Feedback on Federated Learning Uni-seminar Project

Hi Flower community!

We are currently working on a project where we forecast hourly energy consumption using “SmartMeter Energy Consumption Data” provided by London Datastore. (SmartMeter Energy Consumption Data in London Households – London Datastore) Our goal is to showcase advantages of federated learning against centralized alternatives. For this purpose, we trained our models both in federated as well as centralized settings and used Flower to Federate our ML process, more specifically we benefited from Flower Quickstart (Simulation with TensorFlow/Keras) tutorial available via the link below: Google Colab

Since we are new to federated learning and the Flower framework, we would like to get some feedback on our use of Flower and if there are any improvements we could make. Some of the questions that we have are as follows:

Currently our training process takes a considerable amount of time and computational resources to run. In order to solve this issue we reduced the size of our dataset by filtering it to year 2013 and to a specific type of customers only (standard customers facing flat rate prices only). Also, for the experimenting stage we limited the number of meters (and thus clients).

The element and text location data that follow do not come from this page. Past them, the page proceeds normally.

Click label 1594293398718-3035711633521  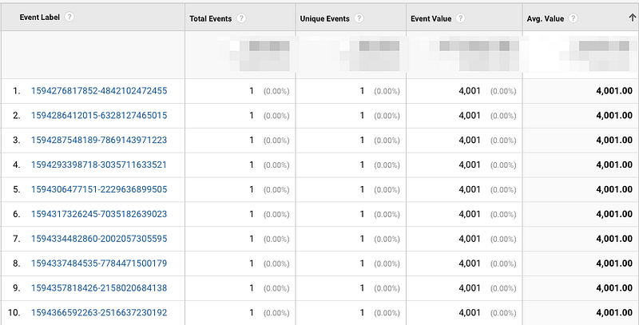coord(99,165)
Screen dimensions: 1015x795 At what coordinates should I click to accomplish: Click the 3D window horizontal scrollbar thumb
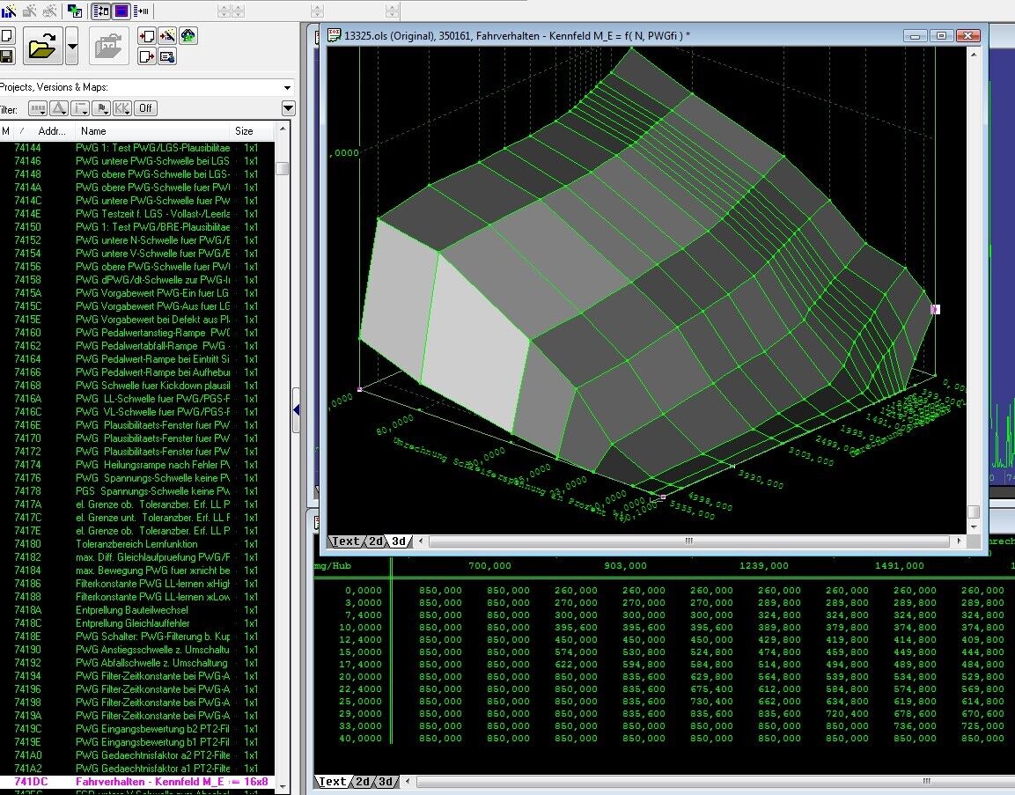688,541
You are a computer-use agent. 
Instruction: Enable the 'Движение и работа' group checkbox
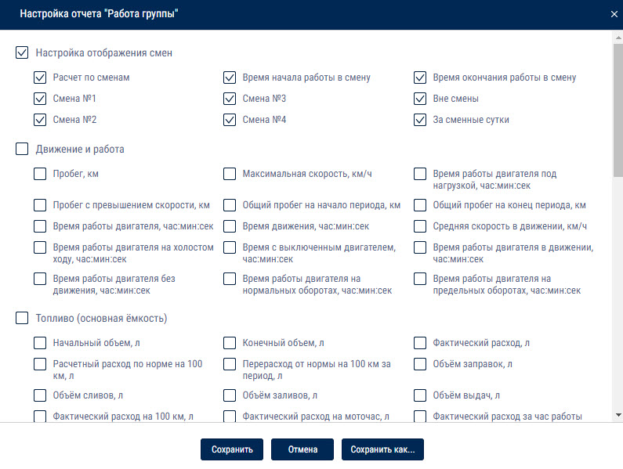22,149

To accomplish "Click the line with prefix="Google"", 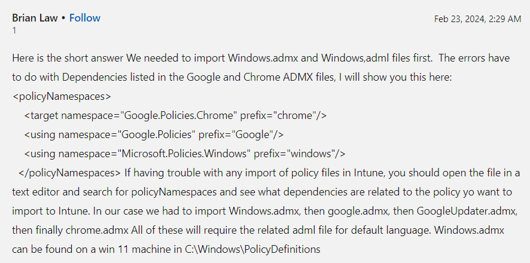I will click(x=154, y=134).
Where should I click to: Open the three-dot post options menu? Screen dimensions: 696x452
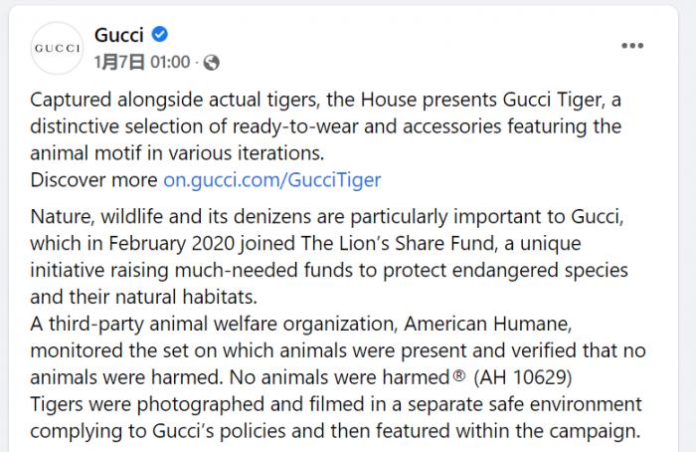tap(632, 46)
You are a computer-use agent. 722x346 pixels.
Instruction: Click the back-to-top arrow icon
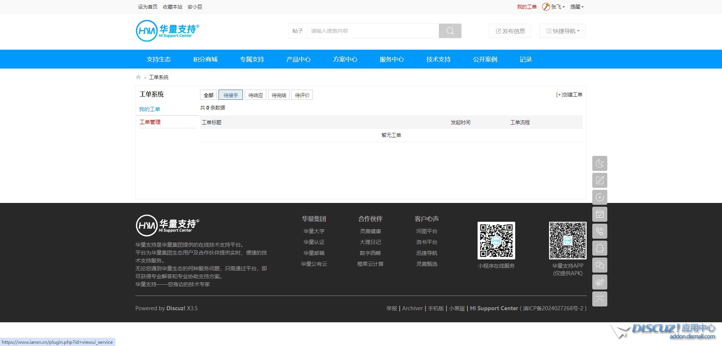click(599, 299)
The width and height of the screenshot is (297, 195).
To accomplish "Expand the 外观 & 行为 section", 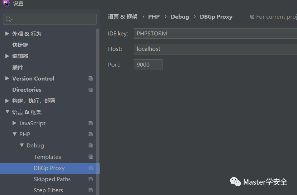I will [x=7, y=34].
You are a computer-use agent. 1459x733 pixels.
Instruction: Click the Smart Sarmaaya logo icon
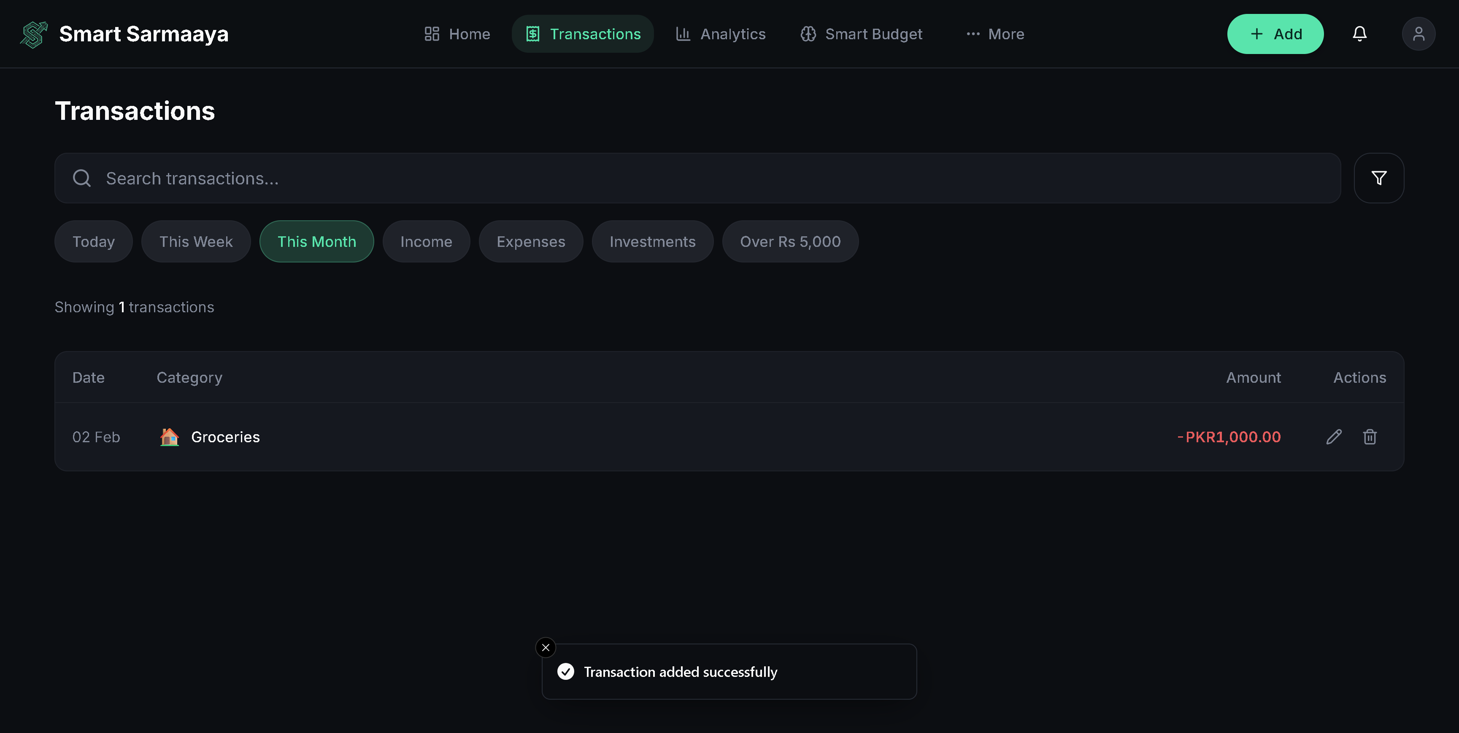pyautogui.click(x=34, y=35)
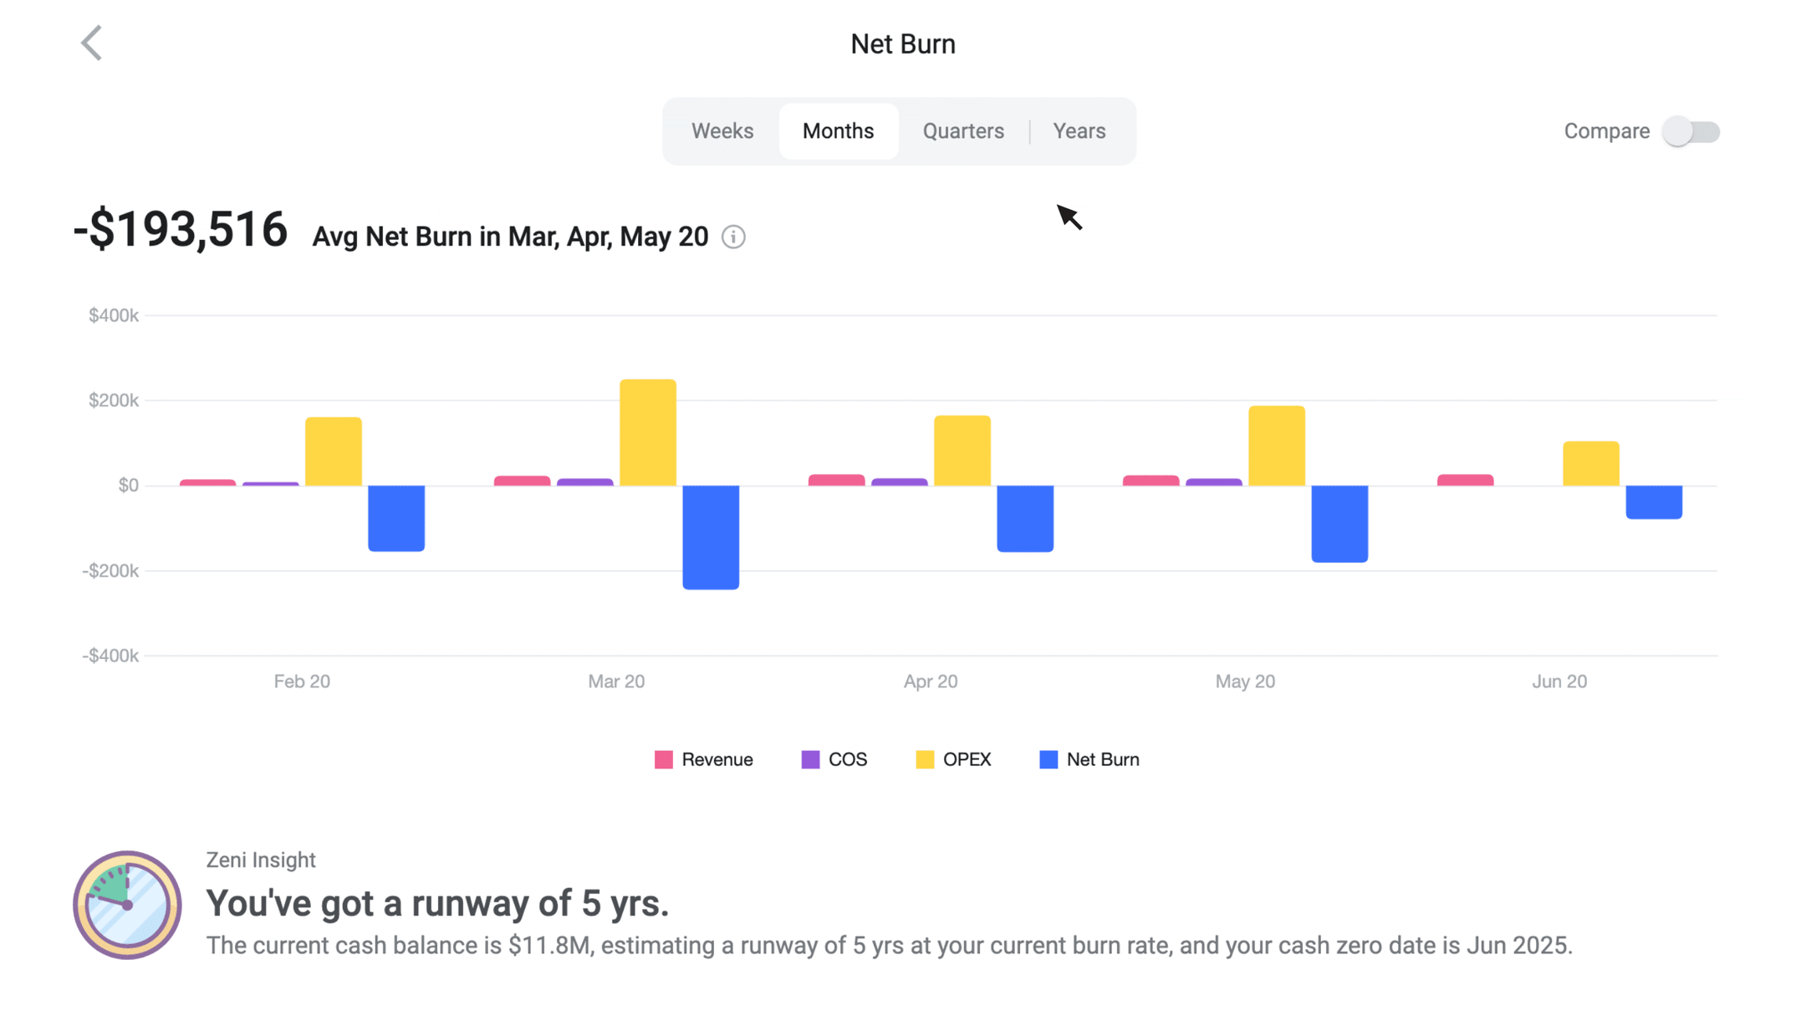This screenshot has width=1806, height=1016.
Task: Click the yellow OPEX legend swatch
Action: (925, 759)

Data Partitioning: In our research we consider two scenarios: One where number of meters equals number of clients and second one where number of meters are more than number of clients and thus every client has a set of unique meter IDs.

Since federated learning is new for us we need to understand if it performs good or bad. We “benchmark” it to various centralized scenarios:
Feeding all the data to the LSTM model,
Randomly limiting the amount of data feed to LSTM,
Removing some of the columns from the training dataset.

Model Architecture: Are our LSTM models suitable for federated learning? In the case of stacked LSTM, we selected the number of neurons in each layer as 20 - 15 - 10 - 5, reducing the number of neurons gradually in each subsequent layer.

Right now we still have some open questions in our project since Flower is a new tool for us.
Which parameters we should consider when optimizing our federated model to get better results considering our limited computational resources?
Did we construct our simulation correctly or did we miss something important?
Since we have limited computational resources, is reducing fraction_fit and fraction_evaluate a bad practice in the context of federated learning (since it is not representative of a “real world scenario”) or can it be done?

Our full code for data preprocessing as well as centralized and federated simulations are available at our Github repository (GitHub - LiaOlya/FL_smartcities). We would greatly appreciate your feedback on our implementation and any suggestions that you could give us for our project.

Thank you in advance for your help and insights!

1 Like